Third, the source of all these problems—the US deficits—are continuing and are bound to get even worse. The government has run $200-billion annual deficits during one of the strongest recoveries on record. When this recovery falters—which recoveries always do—those deficits could easily double from present levels.
There is no such thing as something for nothing. The astronomical stream of worthless IOUs issuing from Washington will never be repaid. In reality, they are nothing more than tax receipts disguised as IOUs. The only politically feasible way to prevent these deficits from collapsing the banking system is for the Fed to monetize them, and that means inflation—the greatest inflation in the history of the country.
The dollar is on the brink of a collapse. Whether that collapse is triggered by a drop in real interest rates (they have already begun their decline), a rising inflation rate (dramatic money growth in the first quarter of 1985 ensures that price increases cannot be far off), a banking crisis (banks and savings-and-loans are failing right now at the highest rate since the depth of the Great Depression), or some unforeseen event, the decline is certain.

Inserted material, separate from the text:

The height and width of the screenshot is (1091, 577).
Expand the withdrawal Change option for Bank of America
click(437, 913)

Once it begins, it will feed on itself just as the strengthening dollar did. Inflation will rise, capital will flow out, and the dollar will fall more. A falling dollar will cause a dangerous drop in Third World commodity exports and reignite the Third World debt crisis. The Fed will be caught in a box. If it protects the banks, inflation will soar. If it doesn't, they could collapse. Bet on money creation—it's a certainty.
To the individual, the coming collapse of the dollar means both risk and opportunity. Initially, interest rates may fall, as the Fed tries to stave off a banking crisis. The failure of several thrifts in Ohio came close to causing a nationwide bank panic, and note what happened. The Fed has brought interest rates down to ease liquidity and protect weaker banks.

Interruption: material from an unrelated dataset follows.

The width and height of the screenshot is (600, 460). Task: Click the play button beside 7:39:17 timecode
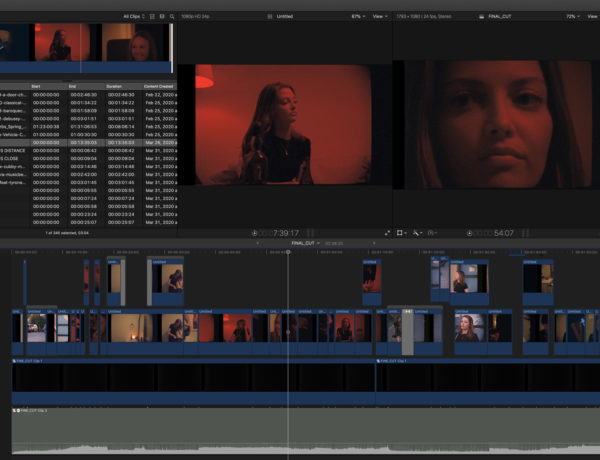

The Ohio crisis also gave a glimmer of the pressure that has built up in currency and investment markets. As the crisis developed, the dollar dropped dramatically, and commodities and precious metals soared. The markets are volatile, waiting for the next shoe to drop.

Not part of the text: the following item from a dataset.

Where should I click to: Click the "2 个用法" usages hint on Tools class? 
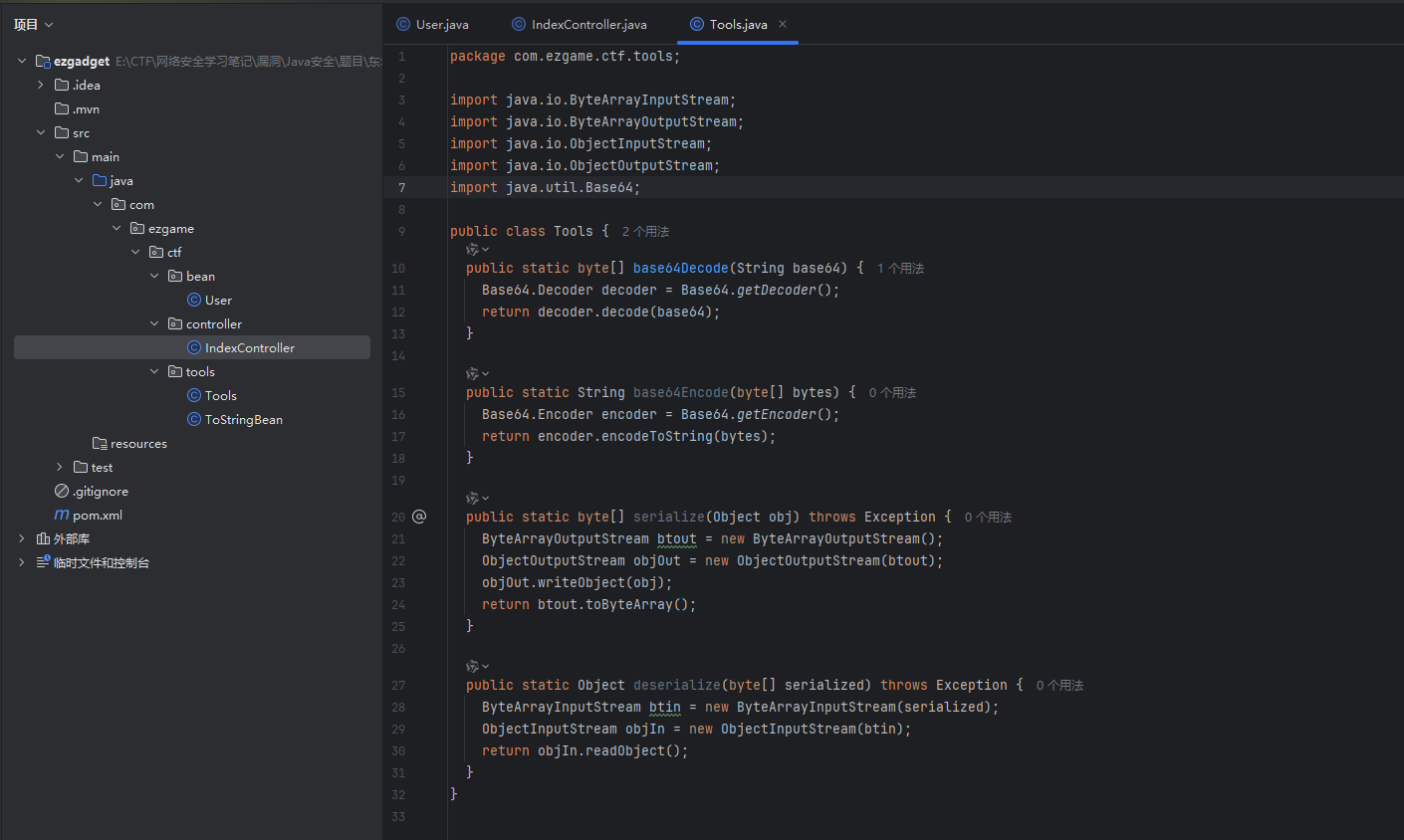tap(645, 232)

How can the individual protect himself from the coming turmoil?
First, bet on rising prices for foreign currencies, particularly the German mark and Swiss franc. They are bound to appreciate dramatically.
Second, invest in commodities, particularly those depressed items that are produced in large quantities by Third World nations. They will become sought-after inflation hedges in the months ahead.
Third, accumulate gold and silver. They've been in the doldrums, but a resurgence of inflation will bring them back to popularity.
Fourth, once inflation gets under way in earnest, interest rates will move up with it. When rates bottom and start up, get out of bonds. For speculative profits, consider taking short positions in the interest-rate futures market. As interest rates rise, so will your profits on short positions.
Finally, don't believe those pundits who tell you that deficits don't matter and the future will be rosy. There is no such thing as a free lunch. The end result of the creation of endless billions of irredeemable government IOUs must be inflation. There is no other possibility.
John Pugsley is the author of Common Sense Economics and The Alpha Strategy and is editor and publisher of Common Sense Viewpoint and Metals Investor.